→ THE REQUEST
Copy out the records below, substituting "interface agent" for each occurrence of "GUI agent" and leaving everything else untouched.
"""
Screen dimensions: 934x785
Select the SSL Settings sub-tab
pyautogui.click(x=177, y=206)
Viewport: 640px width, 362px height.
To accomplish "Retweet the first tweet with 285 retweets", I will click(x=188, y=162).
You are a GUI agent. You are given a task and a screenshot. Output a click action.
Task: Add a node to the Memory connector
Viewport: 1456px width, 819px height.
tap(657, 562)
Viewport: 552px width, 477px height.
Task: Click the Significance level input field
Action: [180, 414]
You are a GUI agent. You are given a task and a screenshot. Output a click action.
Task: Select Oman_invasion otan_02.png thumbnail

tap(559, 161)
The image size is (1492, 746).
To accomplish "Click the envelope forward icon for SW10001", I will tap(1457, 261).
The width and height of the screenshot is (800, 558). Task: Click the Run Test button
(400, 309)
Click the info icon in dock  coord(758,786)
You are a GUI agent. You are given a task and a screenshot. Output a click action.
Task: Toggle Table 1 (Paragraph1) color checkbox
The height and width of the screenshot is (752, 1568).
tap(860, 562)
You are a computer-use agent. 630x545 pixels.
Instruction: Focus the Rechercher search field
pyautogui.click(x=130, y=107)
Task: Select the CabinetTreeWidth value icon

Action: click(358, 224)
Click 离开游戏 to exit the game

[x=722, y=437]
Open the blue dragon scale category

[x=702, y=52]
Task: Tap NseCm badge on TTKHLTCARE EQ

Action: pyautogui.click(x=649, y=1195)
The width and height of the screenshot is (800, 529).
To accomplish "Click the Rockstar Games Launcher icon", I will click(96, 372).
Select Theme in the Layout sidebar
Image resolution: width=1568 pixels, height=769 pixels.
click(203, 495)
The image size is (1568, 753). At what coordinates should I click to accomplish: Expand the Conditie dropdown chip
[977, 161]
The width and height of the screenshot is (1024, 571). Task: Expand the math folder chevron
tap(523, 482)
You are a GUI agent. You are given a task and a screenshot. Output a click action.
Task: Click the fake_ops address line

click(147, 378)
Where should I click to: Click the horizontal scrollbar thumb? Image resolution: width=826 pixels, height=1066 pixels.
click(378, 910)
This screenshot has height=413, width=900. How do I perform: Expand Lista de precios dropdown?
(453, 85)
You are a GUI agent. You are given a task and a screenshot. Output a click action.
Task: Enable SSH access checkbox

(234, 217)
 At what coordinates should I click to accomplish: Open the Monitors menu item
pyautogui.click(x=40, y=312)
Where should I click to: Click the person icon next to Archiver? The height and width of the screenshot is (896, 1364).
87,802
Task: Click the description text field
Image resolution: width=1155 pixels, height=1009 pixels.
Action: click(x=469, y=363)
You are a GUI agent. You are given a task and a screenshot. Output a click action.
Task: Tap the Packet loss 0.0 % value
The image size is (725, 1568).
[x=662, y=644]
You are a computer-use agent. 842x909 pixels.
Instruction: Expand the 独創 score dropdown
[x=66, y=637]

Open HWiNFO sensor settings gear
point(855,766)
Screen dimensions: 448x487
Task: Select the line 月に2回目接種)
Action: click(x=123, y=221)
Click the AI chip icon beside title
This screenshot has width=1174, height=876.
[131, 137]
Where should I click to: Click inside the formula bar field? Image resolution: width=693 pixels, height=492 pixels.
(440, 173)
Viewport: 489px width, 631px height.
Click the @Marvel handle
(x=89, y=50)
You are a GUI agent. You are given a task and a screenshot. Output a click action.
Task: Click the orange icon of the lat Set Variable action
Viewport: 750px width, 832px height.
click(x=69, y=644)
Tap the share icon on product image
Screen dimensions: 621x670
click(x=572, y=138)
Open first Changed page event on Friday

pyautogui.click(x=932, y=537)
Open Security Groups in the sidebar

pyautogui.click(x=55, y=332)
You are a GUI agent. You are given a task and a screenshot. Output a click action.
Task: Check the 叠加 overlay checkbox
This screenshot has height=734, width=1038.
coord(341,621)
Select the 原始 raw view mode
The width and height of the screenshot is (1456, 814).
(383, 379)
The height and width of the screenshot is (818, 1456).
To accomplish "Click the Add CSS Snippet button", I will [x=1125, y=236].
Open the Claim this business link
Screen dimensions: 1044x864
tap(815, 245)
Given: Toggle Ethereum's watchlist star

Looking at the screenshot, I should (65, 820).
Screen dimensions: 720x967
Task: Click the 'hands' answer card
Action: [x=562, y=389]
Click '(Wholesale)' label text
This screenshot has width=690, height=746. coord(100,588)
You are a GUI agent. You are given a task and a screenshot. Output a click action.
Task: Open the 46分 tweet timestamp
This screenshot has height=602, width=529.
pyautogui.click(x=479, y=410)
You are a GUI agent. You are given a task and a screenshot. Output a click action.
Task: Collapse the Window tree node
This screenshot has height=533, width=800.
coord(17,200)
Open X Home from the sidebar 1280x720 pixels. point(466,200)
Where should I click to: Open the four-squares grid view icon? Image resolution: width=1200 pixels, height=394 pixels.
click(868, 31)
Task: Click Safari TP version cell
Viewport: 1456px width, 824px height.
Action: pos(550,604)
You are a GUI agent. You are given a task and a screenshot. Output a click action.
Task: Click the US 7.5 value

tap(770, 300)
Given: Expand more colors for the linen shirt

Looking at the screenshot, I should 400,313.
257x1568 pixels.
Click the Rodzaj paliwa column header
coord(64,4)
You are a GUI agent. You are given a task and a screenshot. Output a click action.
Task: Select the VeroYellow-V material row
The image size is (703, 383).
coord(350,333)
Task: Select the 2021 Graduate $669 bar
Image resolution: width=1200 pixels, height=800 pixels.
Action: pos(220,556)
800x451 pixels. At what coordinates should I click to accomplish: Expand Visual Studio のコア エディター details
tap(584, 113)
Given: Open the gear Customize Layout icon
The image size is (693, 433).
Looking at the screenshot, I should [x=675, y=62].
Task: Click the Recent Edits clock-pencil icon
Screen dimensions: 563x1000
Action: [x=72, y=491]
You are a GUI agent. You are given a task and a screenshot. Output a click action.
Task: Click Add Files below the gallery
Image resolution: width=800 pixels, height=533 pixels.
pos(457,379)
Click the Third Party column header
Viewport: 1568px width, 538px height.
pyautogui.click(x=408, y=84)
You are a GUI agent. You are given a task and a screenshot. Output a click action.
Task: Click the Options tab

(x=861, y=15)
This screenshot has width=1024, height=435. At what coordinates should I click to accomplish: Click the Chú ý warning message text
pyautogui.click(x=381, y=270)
"""
→ RESULT FOR THIS TASK
Screen dimensions: 934x785
Select the SSL Settings sub-tab
pyautogui.click(x=177, y=206)
Viewport: 640px width, 362px height.
To accomplish "Retweet the first tweet with 285 retweets", I will click(x=188, y=162).
You are a interface agent. You are given a task and a screenshot. Output a click action.
Task: Add a node to the Memory connector
Viewport: 1456px width, 819px height.
tap(657, 562)
Viewport: 552px width, 477px height.
Task: Click the Significance level input field
Action: [180, 414]
You are a interface agent. You are given a task and a screenshot. Output a click action.
Task: Select Oman_invasion otan_02.png thumbnail

tap(559, 161)
The image size is (1492, 746).
To accomplish "Click the envelope forward icon for SW10001", I will tap(1457, 261).
The width and height of the screenshot is (800, 558). Task: Click the Run Test button
(400, 309)
Click the info icon in dock  coord(758,786)
You are a interface agent. You are given a task and a screenshot. Output a click action.
Task: Toggle Table 1 (Paragraph1) color checkbox
The height and width of the screenshot is (752, 1568).
tap(860, 562)
You are a computer-use agent. 630x545 pixels.
Instruction: Focus the Rechercher search field
pyautogui.click(x=130, y=107)
Task: Select the CabinetTreeWidth value icon

Action: click(358, 224)
Click 离开游戏 to exit the game

[x=722, y=437]
Open the blue dragon scale category

[x=702, y=52]
Task: Tap NseCm badge on TTKHLTCARE EQ

Action: pyautogui.click(x=649, y=1195)
The width and height of the screenshot is (800, 529).
To accomplish "Click the Rockstar Games Launcher icon", I will click(96, 372).
Select Theme in the Layout sidebar
Image resolution: width=1568 pixels, height=769 pixels.
click(203, 495)
The image size is (1568, 753). At what coordinates should I click to accomplish: Expand the Conditie dropdown chip
[977, 161]
The width and height of the screenshot is (1024, 571). Task: Expand the math folder chevron
tap(523, 482)
You are a interface agent. You are given a task and a screenshot. Output a click action.
Task: Click the fake_ops address line

click(147, 378)
Where should I click to: Click the horizontal scrollbar thumb? Image resolution: width=826 pixels, height=1066 pixels.
click(378, 910)
This screenshot has height=413, width=900. How do I perform: Expand Lista de precios dropdown?
(453, 85)
You are a interface agent. You are given a task and a screenshot. Output a click action.
Task: Enable SSH access checkbox

(234, 217)
 At what coordinates should I click to accomplish: Open the Monitors menu item
pyautogui.click(x=40, y=312)
Where should I click to: Click the person icon next to Archiver? The height and width of the screenshot is (896, 1364).
87,802
Task: Click the description text field
Image resolution: width=1155 pixels, height=1009 pixels.
Action: click(x=469, y=363)
You are a interface agent. You are given a task and a screenshot. Output a click action.
Task: Tap the Packet loss 0.0 % value
The image size is (725, 1568).
[x=662, y=644]
You are a computer-use agent. 842x909 pixels.
Instruction: Expand the 独創 score dropdown
[x=66, y=637]

Open HWiNFO sensor settings gear
point(855,766)
Screen dimensions: 448x487
Task: Select the line 月に2回目接種)
Action: click(x=123, y=221)
Click the AI chip icon beside title
This screenshot has width=1174, height=876.
[131, 137]
Where should I click to: Click inside the formula bar field? Image resolution: width=693 pixels, height=492 pixels.
(440, 173)
Viewport: 489px width, 631px height.
Click the @Marvel handle
(x=89, y=50)
You are a interface agent. You are given a task and a screenshot. Output a click action.
Task: Click the orange icon of the lat Set Variable action
Viewport: 750px width, 832px height.
click(x=69, y=644)
Tap the share icon on product image
Screen dimensions: 621x670
click(x=572, y=138)
Open first Changed page event on Friday

pyautogui.click(x=932, y=537)
Open Security Groups in the sidebar

pyautogui.click(x=55, y=332)
You are a interface agent. You are given a task and a screenshot. Output a click action.
Task: Check the 叠加 overlay checkbox
This screenshot has height=734, width=1038.
coord(341,621)
Select the 原始 raw view mode
The width and height of the screenshot is (1456, 814).
(383, 379)
The height and width of the screenshot is (818, 1456).
To accomplish "Click the Add CSS Snippet button", I will [x=1125, y=236].
Open the Claim this business link
Screen dimensions: 1044x864
tap(815, 245)
Given: Toggle Ethereum's watchlist star

Looking at the screenshot, I should (65, 820).
Screen dimensions: 720x967
Task: Click the 'hands' answer card
Action: [x=562, y=389]
Click '(Wholesale)' label text
This screenshot has width=690, height=746. coord(100,588)
You are a interface agent. You are given a task and a screenshot. Output a click action.
Task: Open the 46分 tweet timestamp
This screenshot has height=602, width=529.
pyautogui.click(x=479, y=410)
You are a interface agent. You are given a task and a screenshot. Output a click action.
Task: Collapse the Window tree node
This screenshot has height=533, width=800.
coord(17,200)
Open X Home from the sidebar 1280x720 pixels. point(466,200)
Where should I click to: Open the four-squares grid view icon? Image resolution: width=1200 pixels, height=394 pixels.
click(868, 31)
Task: Click Safari TP version cell
Viewport: 1456px width, 824px height.
Action: pos(550,604)
You are a interface agent. You are given a task and a screenshot. Output a click action.
Task: Click the US 7.5 value

tap(770, 300)
Given: Expand more colors for the linen shirt

Looking at the screenshot, I should 400,313.
257x1568 pixels.
Click the Rodzaj paliwa column header
coord(64,4)
You are a interface agent. You are given a task and a screenshot. Output a click action.
Task: Select the VeroYellow-V material row
The image size is (703, 383).
coord(350,333)
Task: Select the 2021 Graduate $669 bar
Image resolution: width=1200 pixels, height=800 pixels.
Action: pos(220,556)
800x451 pixels. At what coordinates should I click to accomplish: Expand Visual Studio のコア エディター details
tap(584, 113)
Given: Open the gear Customize Layout icon
The image size is (693, 433).
Looking at the screenshot, I should [x=675, y=62].
Task: Click the Recent Edits clock-pencil icon
Screen dimensions: 563x1000
Action: [x=72, y=491]
You are a interface agent. You are given a task and a screenshot. Output a click action.
Task: Click Add Files below the gallery
Image resolution: width=800 pixels, height=533 pixels.
pos(457,379)
Click the Third Party column header
Viewport: 1568px width, 538px height.
pyautogui.click(x=408, y=84)
You are a interface agent. You are given a task and a screenshot. Output a click action.
Task: Click the Options tab

(x=861, y=15)
This screenshot has width=1024, height=435. At what coordinates should I click to accomplish: Click the Chú ý warning message text
pyautogui.click(x=381, y=270)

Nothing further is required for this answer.